What to work on: All lines from the one bearing "This screenshot has" through the end of the data below must be printed exactly as they stand, with pictures removed.

(Stored data entries)
::::::
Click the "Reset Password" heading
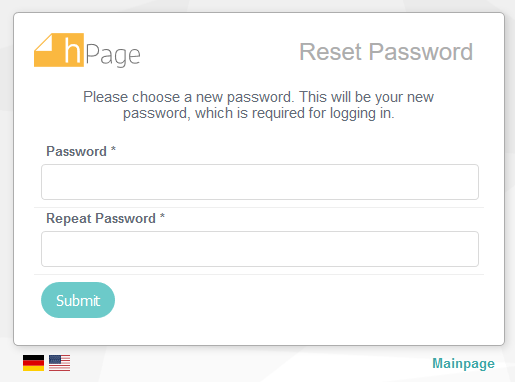The width and height of the screenshot is (515, 382). coord(386,52)
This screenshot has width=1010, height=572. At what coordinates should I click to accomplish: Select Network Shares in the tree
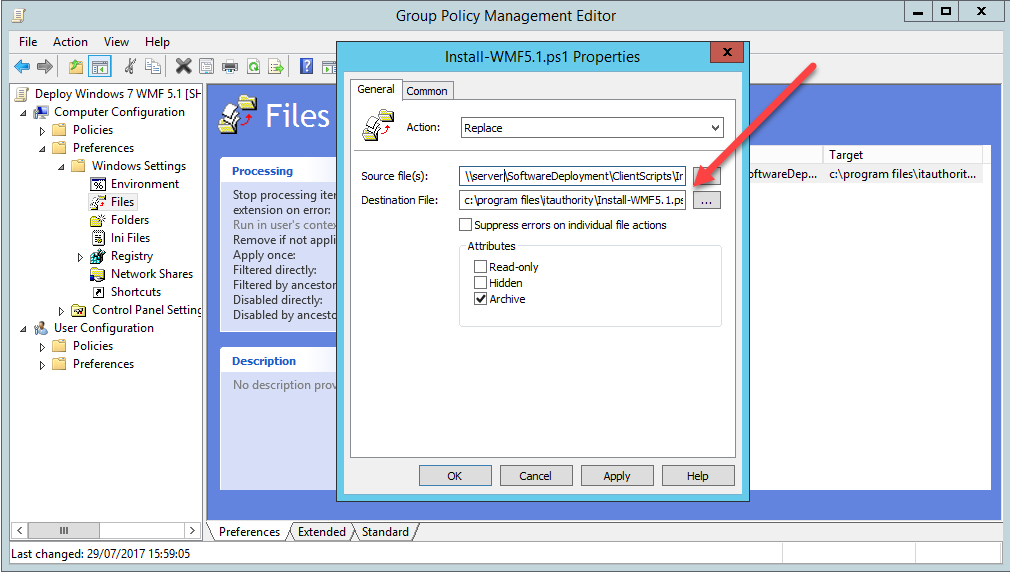click(x=151, y=274)

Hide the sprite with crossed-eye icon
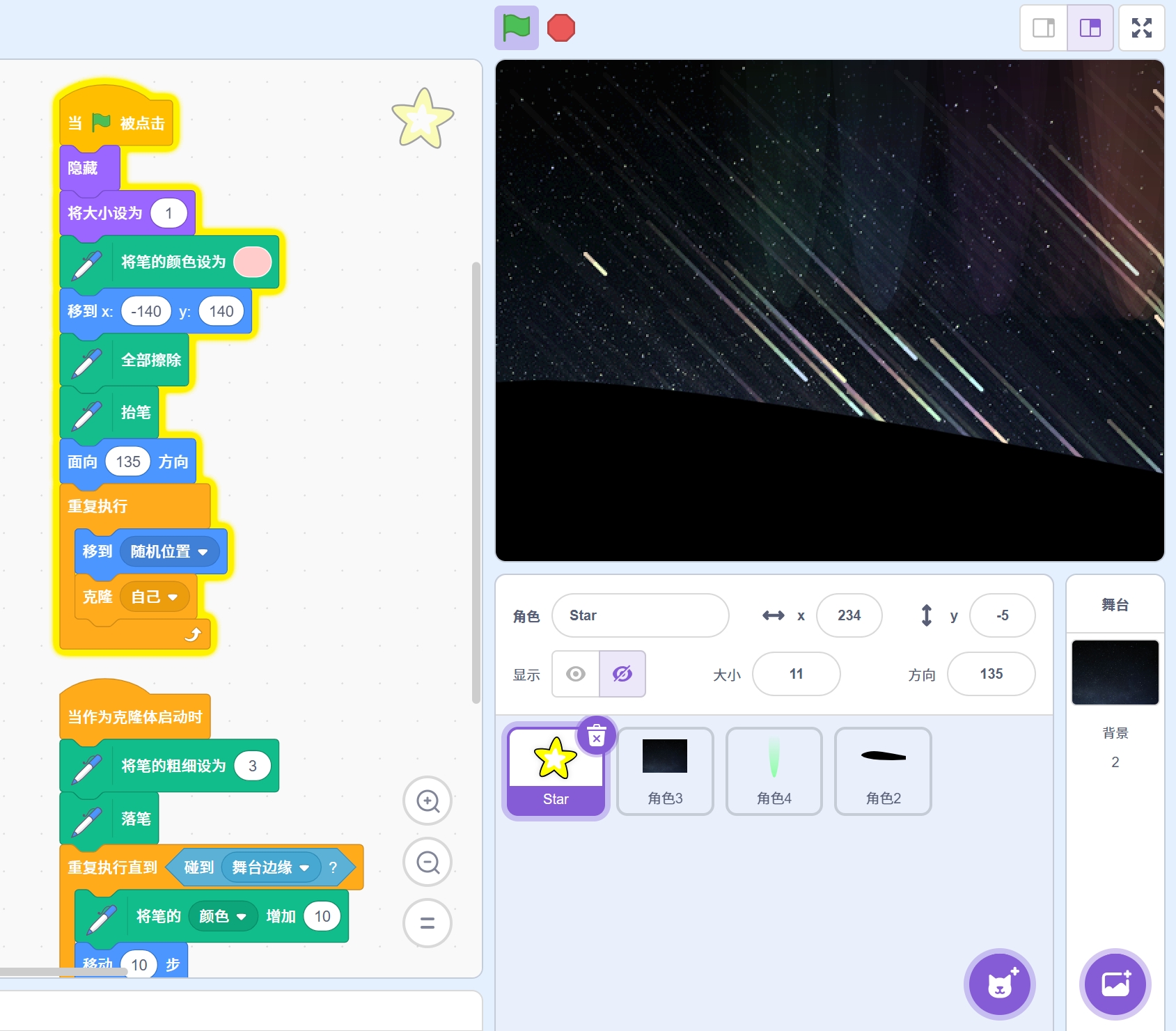point(622,674)
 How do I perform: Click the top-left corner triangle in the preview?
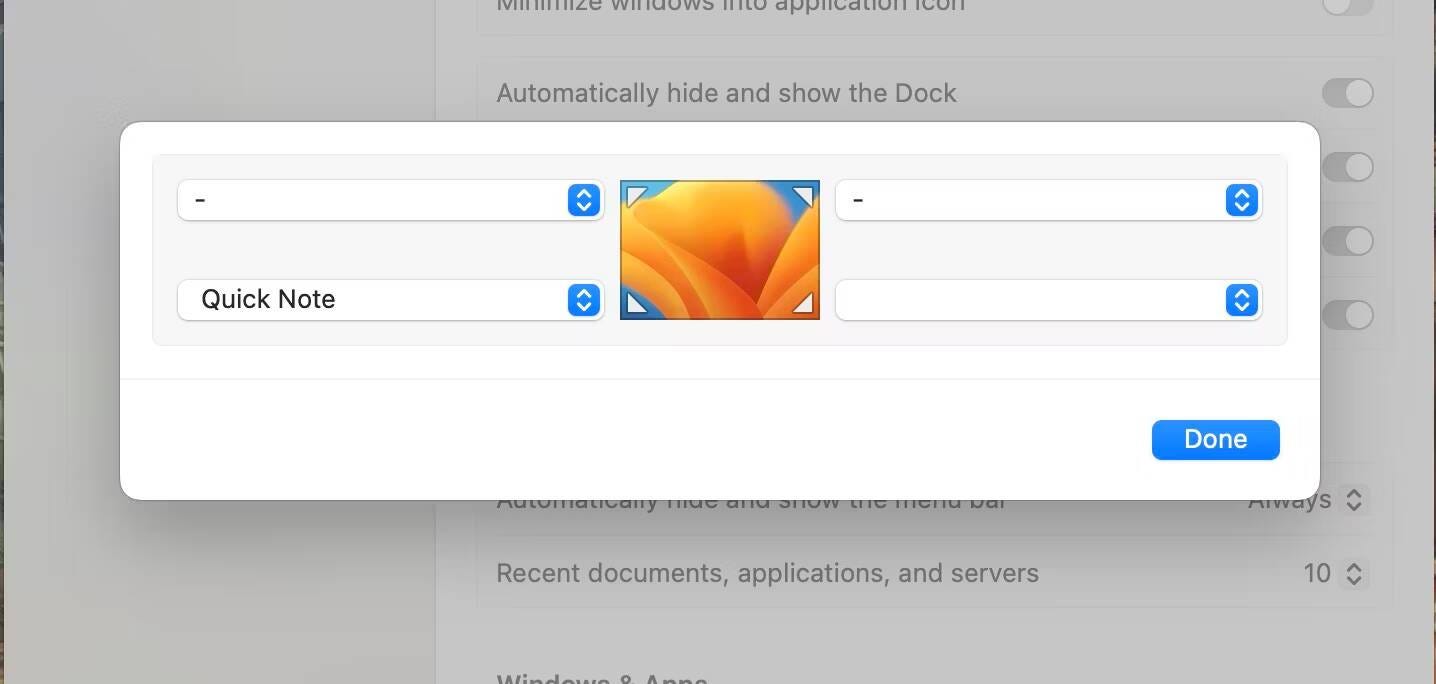pos(634,193)
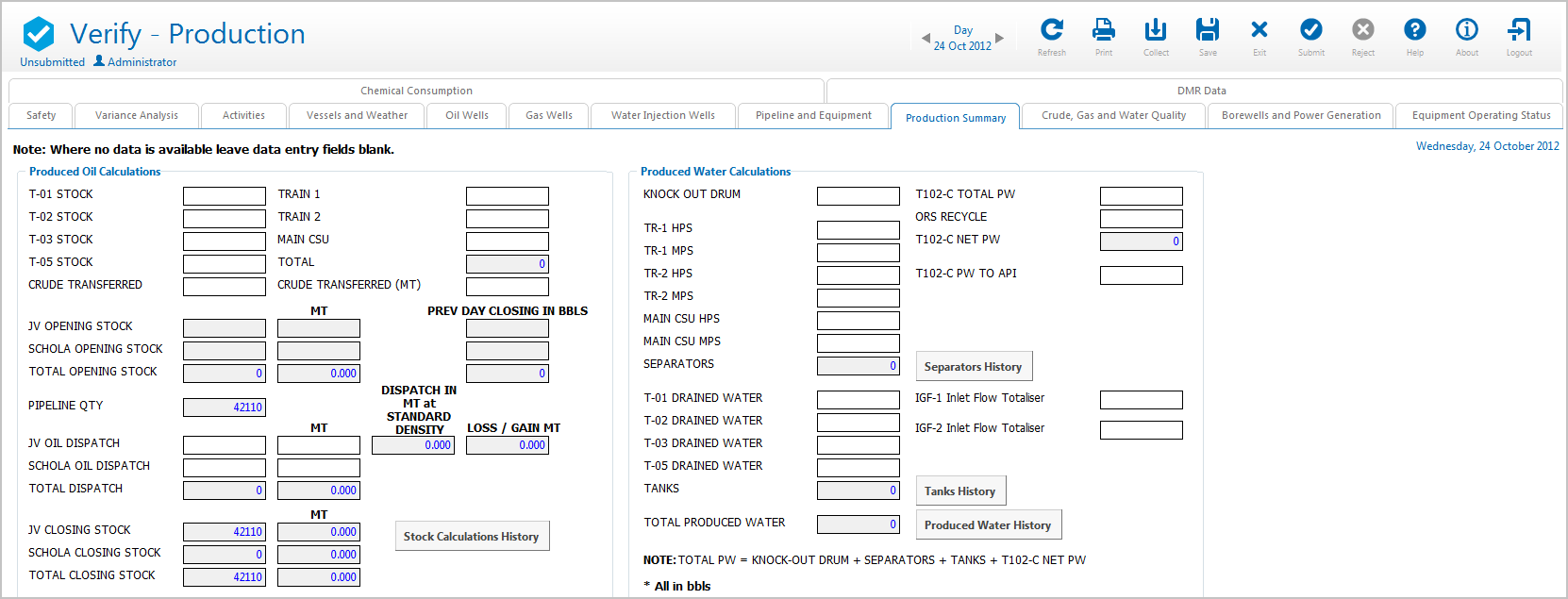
::::::
Written solution:
This screenshot has width=1010, height=572. At what coordinates should I click to accomplish: Select Network Shares in the tree
click(x=151, y=274)

Hide the sprite with crossed-eye icon
point(622,674)
 How do I perform: Click the top-left corner triangle in the preview?
pos(634,193)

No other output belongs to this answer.